The nation's largest association of atheists and agnostics filed a federal lawsuit Tuesday to stop the engraving of "In God We Trust" and the Pledge of Allegiance at the Capitol Visitor Center in Washington.
The Madison, Wis.-based Freedom From Religion Foundation (FFRF) argues that the government's funding of the engraving – which they claim could cost up to $150,000 – "will give actual and apparent government endorsement and advancement of religion," while excluding nonreligious Americans.
"'In God We Trust' excludes and treats as outsiders the millions of adult Americans, including as many as 15% of all adults, who are not religious, i.e., atheists, agnostics, skeptics and freethinkers, none of whom possesses a belief in a god; the mandated language diminishes nonbelievers by making god-belief synonymous with citizenship," the foundation's complaint states.

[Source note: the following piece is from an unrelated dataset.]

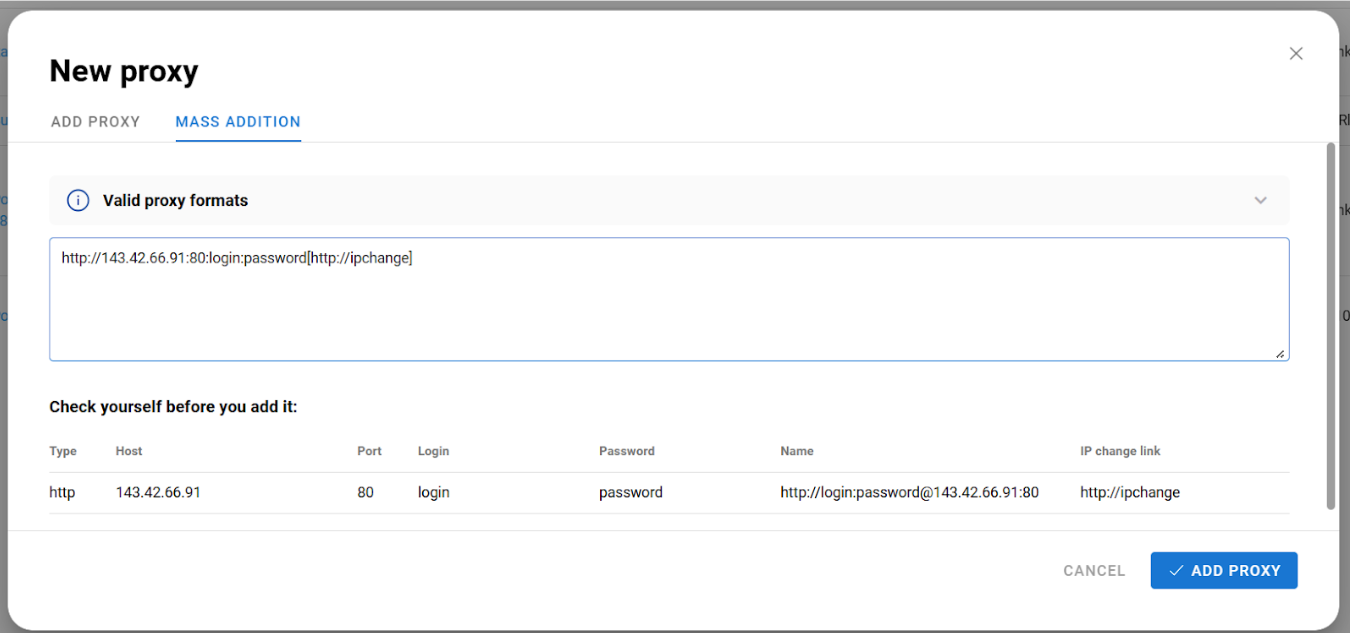Viewport: 1351px width, 633px height.
Task: Select the proxy name cell with login:password@
Action: click(x=909, y=492)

FFRF filed the lawsuit after the House and the Senate passed identical resolutions last week directing the Architect of the Capitol to engrave "In God We Trust" and the Pledge of Allegiance in prominent places in the Capitol Visitor Center, which is "the entrance for the thousands of tourists who visit the Capitol every day."
U.S. Rep. Steve King (R-Iowa) claimed that without the engravings of "In God We Trust" and the Pledge of Allegiance, the Visitor Center would reflect an effort "to scrub references to America's Christian heritage" and to eradicate "the role of Christianity in America."
He and around 108 other lawmakers had sent a letter to the Architect of the Capitol in early last fall, expressing their concerns with inaccurate and incomplete historical religious content in the Capitol Visitor Center, including the phrase "E. Pluribus Unum" - Latin for "from many, one" - erroneously described as the national motto rather than "In God We Trust."
"Historical buildings like the Capitol Visitor Center are there to tell the story of our nation. When religious history is removed from these displays, the American public is not able to observe an accurate depiction of our nation's story," said Virginian Senator and Congressional Prayer Caucus Founder J. Randy Forbes after the $621 million attraction opened late last year.
"The current CVC displays are left-leaning and in some cases distort our true history," added Senator Jim DeMint of South Carolina.
Last year, around 12,000 people signed a petition circulated by former U.S. House speaker Newt Gingrich that urged Congress to ensure the CVC "historically correct and accurately reflects the centrality of 'our Creator' in the founding of America and in its historic development."
"The fundamental principles of the freedom we enjoy in this country stem from our Founding Fathers' beliefs in a higher power, beliefs put forth in the Declaration of Independence and manifest throughout our Constitution," stated DeMint.
"If we cease to acknowledge this fact, we may cease to enjoy some of the freedoms we take for granted," the South Carolina senator added. "We must not censor historical references to God for the sake of political correctness. And we must truthfully represent the limited form of government the Constitution lays out so that our 'government of the people, by the people, and for the people, shall not perish from the earth.' So help us God."
In its legal complaint, FFRF said the CVC was "conceived as an extension of the Capitol rather than a stand-alone facility" and "is intended to be and is the sole point of entry to the seat of American government."
FFRF's lawsuit, filed in U.S. District Court in the western district of Wisconsin, seeks a judgment declaring last week's Congressional directive unconstitutional and an order enjoining the defendant from engraving "In God We Trust" and the Pledge of Allegiance in the Capitol Visitor Center.
The suit names Stephen Ayers, acting Architect of the Capitol, who is responsible for the U.S. Capitol Complex, including the Capitol Visitor Center.